* Textabschnitt
Persönliche Betroffenheit durch TTIP

Die Gründe für die erfolgreiche Massenmobilisierung gegen TTIP sollten deshalb Rückschlüsse zulassen, mit welcher inhaltlichen Ausrichtung wir als Friedensbewegung mehr Präsenz erreichen können.
Die mit TTIP verbundenen Einzelthemen sind zunächst wesentlich unspektakulärer als eine drohende globale Kriegsgefahr. Schiedsgerichte, Umweltstandards und Investitionsschutz sind zudem relativ abstrakte Schlagworte.
Die Bereitschaft, dazu auf die Straße zu gehen, hat in erster Linie etwas mit persönlicher Wahrnehmung und Betroffenheit zu tun. Wer sich gegen TTIP engagiert, spürt den drohenden, massiven Verlust demokratischer Rechte sowie sozialer und Umweltstandards zugunsten der Stärkung von Konzernmacht diesseits und jenseits des Atlantiks.
Den Begriff der drohenden Wirtschaftsdiktatur brachte erst kürzlich wieder Oskar Lafontaine bei einer Kundgebung der Linken in Hannover ins Spiel. Wer der Meinung ist, dieses sei übertrieben, der möge sich die von Angela Merkel bereits vor einigen Jahren formulierte Zielsetzung einer “marktkonformen Demokratie” auf der Zunge zergehen lassen – ein Euphemismus für die mit TTIP angestrebte Wirtschaftsdiktatur.
Welche inhaltlichen Aspekte bei TTIP sind vergleichbar mit Forderungen bzw. Herausforderungen der Friedensbewegung?

Kooperation statt Konfrontation

Nicht offen erklärtes, aber eindeutig vorhandenes Ziel des TTIP-Abkommens diesseits und jenseits des Atlantiks ist die Aufrechterhaltung der Wirtschaftsmacht gegenüber den BRICS-Staaten, weshalb auch der Begriff “Wirtschafts-Nato” die Runde macht.
Es geht um Ausgrenzung von anderen Ländern, speziell gegen die zunehmende wirtschaftliche Stärke Chinas. Ginge es wirklich um vorteilhafte Wirtschaftsbeziehungen für die Menschen (sprich: Arbeitsplätze), dann ergäbe sich mit dem wirtschaftlichen Entwicklungspotenzial Russlands ein idealer Weg, wie mehrfach von dem russischen Präsidenten Putin vorgeschlagen – anstelle von andauernden Wirtschafts-Sanktionen.

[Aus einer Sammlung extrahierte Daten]
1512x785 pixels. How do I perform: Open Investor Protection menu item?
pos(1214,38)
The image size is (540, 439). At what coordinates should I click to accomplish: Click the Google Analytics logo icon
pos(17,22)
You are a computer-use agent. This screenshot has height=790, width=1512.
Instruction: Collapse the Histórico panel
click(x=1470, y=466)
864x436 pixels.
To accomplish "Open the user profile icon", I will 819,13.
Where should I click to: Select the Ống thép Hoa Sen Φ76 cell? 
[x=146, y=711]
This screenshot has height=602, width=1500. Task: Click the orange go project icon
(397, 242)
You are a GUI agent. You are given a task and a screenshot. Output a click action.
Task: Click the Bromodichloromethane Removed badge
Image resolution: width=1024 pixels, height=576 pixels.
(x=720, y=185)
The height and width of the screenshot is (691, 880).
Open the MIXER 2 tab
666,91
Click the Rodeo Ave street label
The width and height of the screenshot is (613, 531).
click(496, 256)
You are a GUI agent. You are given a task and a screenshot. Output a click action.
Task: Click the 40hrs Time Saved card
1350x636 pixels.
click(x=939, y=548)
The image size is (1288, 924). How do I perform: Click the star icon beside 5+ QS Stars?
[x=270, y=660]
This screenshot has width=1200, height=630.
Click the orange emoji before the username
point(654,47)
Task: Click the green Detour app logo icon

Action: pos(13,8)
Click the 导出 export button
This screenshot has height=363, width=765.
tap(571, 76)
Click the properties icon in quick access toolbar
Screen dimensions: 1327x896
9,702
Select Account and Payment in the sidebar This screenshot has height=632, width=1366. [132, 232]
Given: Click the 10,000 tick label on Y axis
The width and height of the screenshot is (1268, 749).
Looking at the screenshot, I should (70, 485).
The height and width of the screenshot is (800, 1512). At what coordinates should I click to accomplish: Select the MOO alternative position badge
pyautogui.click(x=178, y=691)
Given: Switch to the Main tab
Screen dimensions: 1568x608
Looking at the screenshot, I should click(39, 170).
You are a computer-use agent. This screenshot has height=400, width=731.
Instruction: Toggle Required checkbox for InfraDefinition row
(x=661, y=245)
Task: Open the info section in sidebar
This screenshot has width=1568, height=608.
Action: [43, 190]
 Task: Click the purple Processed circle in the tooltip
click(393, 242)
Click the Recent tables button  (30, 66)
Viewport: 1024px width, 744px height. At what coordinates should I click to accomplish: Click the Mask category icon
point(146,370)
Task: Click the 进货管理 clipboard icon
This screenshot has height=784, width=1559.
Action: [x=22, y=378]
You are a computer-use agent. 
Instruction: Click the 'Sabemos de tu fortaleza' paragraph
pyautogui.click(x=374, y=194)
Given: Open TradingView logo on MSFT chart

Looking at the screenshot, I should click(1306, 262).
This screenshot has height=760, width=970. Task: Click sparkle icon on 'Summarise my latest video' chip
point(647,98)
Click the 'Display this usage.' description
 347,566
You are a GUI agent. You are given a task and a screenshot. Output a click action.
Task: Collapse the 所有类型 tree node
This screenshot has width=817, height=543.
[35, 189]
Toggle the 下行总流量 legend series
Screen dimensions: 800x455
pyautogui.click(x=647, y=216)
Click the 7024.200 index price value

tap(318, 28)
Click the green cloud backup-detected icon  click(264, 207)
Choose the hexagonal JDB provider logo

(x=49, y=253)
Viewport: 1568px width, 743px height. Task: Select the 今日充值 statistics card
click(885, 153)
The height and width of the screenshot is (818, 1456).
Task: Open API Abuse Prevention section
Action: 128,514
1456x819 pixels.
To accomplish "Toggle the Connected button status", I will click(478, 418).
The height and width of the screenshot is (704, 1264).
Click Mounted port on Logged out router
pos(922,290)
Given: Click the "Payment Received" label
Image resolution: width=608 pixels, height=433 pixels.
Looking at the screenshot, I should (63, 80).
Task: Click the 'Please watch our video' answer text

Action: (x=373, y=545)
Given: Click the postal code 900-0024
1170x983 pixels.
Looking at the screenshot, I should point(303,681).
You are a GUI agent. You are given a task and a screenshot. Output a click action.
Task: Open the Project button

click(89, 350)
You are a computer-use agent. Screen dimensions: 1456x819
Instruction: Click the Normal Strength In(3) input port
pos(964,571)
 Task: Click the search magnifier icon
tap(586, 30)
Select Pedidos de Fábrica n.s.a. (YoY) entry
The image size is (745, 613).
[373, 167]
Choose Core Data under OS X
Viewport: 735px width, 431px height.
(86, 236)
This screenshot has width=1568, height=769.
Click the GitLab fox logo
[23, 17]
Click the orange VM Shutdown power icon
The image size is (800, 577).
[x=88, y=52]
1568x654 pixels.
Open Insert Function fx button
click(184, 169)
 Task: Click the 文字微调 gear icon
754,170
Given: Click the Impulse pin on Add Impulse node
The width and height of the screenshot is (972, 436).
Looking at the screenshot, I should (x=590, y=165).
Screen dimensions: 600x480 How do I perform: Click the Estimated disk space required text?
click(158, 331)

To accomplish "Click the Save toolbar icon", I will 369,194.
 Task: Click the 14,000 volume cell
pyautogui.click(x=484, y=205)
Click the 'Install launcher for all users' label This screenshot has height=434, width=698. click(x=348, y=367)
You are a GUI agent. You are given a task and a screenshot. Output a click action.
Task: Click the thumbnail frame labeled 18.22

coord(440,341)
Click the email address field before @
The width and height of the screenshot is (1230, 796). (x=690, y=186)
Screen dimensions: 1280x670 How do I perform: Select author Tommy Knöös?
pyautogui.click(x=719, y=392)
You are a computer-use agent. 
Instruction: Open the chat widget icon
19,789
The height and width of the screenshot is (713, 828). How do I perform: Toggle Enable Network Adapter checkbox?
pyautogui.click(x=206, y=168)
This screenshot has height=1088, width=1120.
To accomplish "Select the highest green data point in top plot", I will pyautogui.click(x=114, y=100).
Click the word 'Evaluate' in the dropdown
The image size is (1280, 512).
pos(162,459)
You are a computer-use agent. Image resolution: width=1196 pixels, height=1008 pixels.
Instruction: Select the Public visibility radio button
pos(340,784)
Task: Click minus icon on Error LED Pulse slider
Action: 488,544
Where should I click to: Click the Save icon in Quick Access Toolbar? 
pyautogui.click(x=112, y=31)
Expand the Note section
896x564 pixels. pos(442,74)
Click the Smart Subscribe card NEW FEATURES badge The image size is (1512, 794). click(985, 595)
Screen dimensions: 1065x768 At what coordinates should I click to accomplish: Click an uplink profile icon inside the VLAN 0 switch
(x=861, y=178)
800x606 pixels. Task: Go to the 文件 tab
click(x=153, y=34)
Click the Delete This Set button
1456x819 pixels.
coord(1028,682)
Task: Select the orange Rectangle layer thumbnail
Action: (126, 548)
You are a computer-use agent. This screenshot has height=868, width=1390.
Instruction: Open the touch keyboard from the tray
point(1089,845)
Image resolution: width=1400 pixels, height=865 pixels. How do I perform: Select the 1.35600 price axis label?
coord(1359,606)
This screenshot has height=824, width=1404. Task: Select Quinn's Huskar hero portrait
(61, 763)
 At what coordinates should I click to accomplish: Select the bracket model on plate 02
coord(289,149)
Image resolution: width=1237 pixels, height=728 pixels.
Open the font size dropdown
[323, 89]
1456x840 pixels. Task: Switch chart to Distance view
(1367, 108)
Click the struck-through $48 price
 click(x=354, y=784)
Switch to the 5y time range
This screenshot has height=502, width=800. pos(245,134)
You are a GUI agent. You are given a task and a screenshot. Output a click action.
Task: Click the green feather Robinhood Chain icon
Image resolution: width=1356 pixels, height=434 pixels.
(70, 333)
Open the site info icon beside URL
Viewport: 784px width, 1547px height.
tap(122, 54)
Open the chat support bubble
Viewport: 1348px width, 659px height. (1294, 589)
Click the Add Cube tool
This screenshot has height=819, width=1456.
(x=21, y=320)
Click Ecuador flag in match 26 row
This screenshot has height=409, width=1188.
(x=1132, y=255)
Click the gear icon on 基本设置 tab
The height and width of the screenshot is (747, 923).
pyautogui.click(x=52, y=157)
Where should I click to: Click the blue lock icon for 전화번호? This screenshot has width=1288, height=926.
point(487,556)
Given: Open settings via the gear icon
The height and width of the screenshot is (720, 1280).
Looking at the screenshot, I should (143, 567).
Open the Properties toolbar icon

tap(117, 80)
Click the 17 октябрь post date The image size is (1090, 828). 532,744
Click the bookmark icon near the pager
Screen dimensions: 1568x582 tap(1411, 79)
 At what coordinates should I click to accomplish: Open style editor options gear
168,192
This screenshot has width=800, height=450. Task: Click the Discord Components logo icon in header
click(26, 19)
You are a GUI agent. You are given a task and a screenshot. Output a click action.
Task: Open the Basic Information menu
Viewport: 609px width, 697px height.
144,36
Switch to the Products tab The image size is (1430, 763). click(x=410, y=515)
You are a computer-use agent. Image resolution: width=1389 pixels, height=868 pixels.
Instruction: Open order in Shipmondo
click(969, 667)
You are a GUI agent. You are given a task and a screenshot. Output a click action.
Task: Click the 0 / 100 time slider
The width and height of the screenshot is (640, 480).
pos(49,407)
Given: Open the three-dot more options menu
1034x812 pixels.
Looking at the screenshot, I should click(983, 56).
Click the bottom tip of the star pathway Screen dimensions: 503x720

* Aufgabenbeschreibung
Kopieren Sie aus dem Textabschnitt über TTIP den Wortlaut unverändert, beginnend bei „Den Begriff der“ und endend bei „TTIP angestrebte Wirtschaftsdiktatur.“.

* Bearbeitete Aufgabe
Den Begriff der drohenden Wirtschaftsdiktatur brachte erst kürzlich wieder Oskar Lafontaine bei einer Kundgebung der Linken in Hannover ins Spiel. Wer der Meinung ist, dieses sei übertrieben, der möge sich die von Angela Merkel bereits vor einigen Jahren formulierte Zielsetzung einer “marktkonformen Demokratie” auf der Zunge zergehen lassen – ein Euphemismus für die mit TTIP angestrebte Wirtschaftsdiktatur.